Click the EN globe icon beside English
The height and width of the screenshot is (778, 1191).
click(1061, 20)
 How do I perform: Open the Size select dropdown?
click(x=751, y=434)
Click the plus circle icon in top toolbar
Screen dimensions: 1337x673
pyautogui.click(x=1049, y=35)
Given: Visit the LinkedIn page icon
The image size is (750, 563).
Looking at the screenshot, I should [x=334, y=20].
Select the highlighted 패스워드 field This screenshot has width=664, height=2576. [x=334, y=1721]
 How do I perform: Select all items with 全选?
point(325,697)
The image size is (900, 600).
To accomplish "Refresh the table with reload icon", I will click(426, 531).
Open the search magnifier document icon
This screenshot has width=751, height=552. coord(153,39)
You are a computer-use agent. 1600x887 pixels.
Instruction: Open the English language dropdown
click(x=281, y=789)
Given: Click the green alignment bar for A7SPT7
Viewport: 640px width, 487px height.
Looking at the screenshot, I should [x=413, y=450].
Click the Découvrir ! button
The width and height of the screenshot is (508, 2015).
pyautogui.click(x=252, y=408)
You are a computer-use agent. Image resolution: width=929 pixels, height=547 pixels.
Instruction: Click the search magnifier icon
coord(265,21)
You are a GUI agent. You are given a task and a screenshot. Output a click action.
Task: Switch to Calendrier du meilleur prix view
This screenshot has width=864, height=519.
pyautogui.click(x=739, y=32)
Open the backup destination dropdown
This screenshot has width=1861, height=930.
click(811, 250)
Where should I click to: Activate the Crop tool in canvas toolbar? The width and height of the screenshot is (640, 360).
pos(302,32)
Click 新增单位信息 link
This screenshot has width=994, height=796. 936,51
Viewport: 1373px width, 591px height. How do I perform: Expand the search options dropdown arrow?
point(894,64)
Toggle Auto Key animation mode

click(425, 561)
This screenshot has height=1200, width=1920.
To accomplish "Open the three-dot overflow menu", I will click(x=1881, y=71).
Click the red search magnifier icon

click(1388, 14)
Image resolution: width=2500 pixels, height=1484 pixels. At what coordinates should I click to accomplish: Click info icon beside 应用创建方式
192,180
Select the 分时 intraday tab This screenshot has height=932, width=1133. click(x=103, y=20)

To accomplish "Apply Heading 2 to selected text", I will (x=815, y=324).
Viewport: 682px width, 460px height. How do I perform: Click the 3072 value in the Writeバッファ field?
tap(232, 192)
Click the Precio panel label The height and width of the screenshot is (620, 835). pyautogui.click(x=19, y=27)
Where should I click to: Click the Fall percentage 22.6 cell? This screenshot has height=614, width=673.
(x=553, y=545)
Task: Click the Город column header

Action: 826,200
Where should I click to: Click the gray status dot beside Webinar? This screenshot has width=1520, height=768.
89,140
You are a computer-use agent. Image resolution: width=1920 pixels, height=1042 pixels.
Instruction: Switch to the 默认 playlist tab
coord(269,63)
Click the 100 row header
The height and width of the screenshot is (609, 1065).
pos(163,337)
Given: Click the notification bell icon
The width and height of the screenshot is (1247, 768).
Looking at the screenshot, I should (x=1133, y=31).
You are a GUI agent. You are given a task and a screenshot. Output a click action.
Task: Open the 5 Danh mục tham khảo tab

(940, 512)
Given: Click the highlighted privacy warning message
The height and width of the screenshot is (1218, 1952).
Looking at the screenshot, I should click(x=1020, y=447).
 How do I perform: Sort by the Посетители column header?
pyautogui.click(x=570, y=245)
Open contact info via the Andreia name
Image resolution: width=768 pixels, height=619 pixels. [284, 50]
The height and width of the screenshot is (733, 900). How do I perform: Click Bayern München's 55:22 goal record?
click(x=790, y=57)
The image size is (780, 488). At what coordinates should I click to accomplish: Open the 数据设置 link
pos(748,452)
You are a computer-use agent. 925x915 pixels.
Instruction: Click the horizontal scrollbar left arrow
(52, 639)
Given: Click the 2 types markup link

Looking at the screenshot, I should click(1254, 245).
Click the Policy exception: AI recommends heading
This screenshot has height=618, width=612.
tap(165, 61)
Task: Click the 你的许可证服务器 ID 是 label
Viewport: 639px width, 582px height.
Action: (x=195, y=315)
********
--- What you should do ---
Rescale the lines from the line with "This screenshot has height=1200, width=1920." to the line with "Click the Precio", both included, and give them all again, requests and all. Multiply every coordinate in the answers by 0.4 and round each to a whole number, with halves going up.

--- Response to this task ---
This screenshot has height=1200, width=1920.
To accomplish "Open the three-dot overflow menu", I will click(x=752, y=28).
Click the red search magnifier icon

click(555, 6)
Image resolution: width=2500 pixels, height=1484 pixels. At what coordinates should I click to accomplish: Click info icon beside 应用创建方式
77,72
Select the 分时 intraday tab This screenshot has height=932, width=1133. click(x=41, y=8)

To accomplish "Apply Heading 2 to selected text", I will (x=326, y=130).
Viewport: 682px width, 460px height. How do I perform: Click the 3072 value in the Writeバッファ field?
tap(93, 77)
Click the Precio panel label The height and width of the screenshot is (620, 835). pyautogui.click(x=8, y=11)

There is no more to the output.